A FULLY LOADED PROPER FILLING SALAD

Salad season is approaching, and it’s time we made salads that are filling, nourishing and delicious. This green goddess salad is high in protein, fibre, and most importantly, JOY! The perfect meal for a warm sunny day.

Makes 3-4 Portions
Prep Time: 20 min


INGREDIENTS

  • ½ cup edamame beans, defrosted

  • ½ cup cooked quinoa

  • 1 ripe avocado, cut into small squares

  • ¼ cup pistachios

  • 200g kale

  • ½ cucumber, deseeded and chopped


    TOFU BITES

  • 1 block (280g) firm tofu, drained

  • 2 tsp nutritional yeast

  • 1 tbsp corn flour

    GREEN SAUCE

  • 300g silken tofu

  • ¼ cup cashews

  • Juice of ½ lemon

  • 2 tbsp nutritional yeast

  • 1-2 tsp green pesto (to taste)

  • large handful of spinach

  • handful of fresh herbs (basil/parsley/dill)

  • drizzle of milk to blend (any will work)

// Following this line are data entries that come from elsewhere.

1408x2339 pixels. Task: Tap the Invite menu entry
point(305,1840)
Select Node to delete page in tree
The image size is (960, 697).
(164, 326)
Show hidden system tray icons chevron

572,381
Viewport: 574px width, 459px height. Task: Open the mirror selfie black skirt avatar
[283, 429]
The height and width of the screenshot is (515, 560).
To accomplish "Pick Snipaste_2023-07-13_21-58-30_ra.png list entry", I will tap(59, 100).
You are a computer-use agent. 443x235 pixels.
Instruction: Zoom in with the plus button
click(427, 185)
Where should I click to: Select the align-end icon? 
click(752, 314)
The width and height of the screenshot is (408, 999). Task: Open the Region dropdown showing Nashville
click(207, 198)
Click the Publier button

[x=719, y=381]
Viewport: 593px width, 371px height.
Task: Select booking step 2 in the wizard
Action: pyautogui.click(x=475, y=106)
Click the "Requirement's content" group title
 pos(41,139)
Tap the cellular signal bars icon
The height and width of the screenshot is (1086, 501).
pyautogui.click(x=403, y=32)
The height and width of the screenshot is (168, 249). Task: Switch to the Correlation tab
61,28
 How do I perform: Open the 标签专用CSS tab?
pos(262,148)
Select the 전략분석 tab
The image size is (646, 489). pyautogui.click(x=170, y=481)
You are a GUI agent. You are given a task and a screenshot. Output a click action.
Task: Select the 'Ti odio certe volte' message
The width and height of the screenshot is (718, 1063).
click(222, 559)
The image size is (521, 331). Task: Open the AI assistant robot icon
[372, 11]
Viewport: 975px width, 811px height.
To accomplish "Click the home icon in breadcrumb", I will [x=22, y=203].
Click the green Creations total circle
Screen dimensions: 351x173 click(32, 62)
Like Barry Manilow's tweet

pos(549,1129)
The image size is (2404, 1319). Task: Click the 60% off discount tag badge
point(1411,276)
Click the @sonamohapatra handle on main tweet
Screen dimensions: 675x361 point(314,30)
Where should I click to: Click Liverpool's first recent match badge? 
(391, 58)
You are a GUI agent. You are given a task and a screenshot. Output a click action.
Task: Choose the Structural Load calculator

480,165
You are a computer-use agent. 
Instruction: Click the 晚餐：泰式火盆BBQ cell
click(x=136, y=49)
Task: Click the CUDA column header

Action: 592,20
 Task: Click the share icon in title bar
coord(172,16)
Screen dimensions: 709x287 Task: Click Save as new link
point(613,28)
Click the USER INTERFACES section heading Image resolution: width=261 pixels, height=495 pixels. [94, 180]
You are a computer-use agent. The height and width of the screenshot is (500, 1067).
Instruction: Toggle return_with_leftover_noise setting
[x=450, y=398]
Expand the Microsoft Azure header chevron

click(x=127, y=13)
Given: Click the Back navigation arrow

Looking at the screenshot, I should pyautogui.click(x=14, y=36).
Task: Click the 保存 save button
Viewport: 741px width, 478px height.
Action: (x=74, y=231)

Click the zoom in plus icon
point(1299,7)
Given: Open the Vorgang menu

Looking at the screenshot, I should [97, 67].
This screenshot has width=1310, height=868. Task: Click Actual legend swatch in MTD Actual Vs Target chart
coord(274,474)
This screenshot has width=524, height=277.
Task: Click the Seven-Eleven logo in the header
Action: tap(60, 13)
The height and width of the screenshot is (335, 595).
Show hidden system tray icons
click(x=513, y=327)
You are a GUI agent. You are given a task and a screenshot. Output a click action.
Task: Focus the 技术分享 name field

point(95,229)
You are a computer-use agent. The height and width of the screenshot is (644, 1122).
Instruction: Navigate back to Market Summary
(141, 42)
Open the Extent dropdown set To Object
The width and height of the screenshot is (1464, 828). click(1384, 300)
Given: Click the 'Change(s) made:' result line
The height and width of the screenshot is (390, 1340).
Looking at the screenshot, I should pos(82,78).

  • salt & pepper to taste

METHOD

  1. Pre-heat the oven to 190°C (170°C fan). Tear the firm tofu into cubes, coat with nutritional yeast and corn flour and transfer to a parchment-lined baking sheet. Bake in the oven for 15-20 minutes, turning halfway through.

  2. Prep the sauce by adding all the ingredients to a blender until blend until smooth.

  3. In a large bowl, mix the kale, edamame, quinoa, baked tofu bites, pistachios, chopped avocado and cucumber with the green sauce. Note, you probably only need half of the sauce but you can store it in the fridge in an airtight container for 3 days (use as dip, pasta sauce or on another salad later in the week).


  • Per Serving (if 4)

    • Calories: ~450 kcal

    • Protein: ~23g

    • Carbohydrates: ~ 31g

    • Fibre: ~11g

    • Fat: ~26g

    • Iron: ~6 mg

    • Calcium: ~320 mg

    • Potassium: ~1000 mg

    • Magnesium: ~ 170 mg

    • Zinc: ~ 3 mg

    • Vitamin C: ~50mg

    All values are an estimate.

These recipes are provided for inspiration. They are not prescriptive meal plans or serve as medical advice. We encourage you to listen to your body, honour your hunger and fullness, and adapt meals to suit your individual needs and preferences.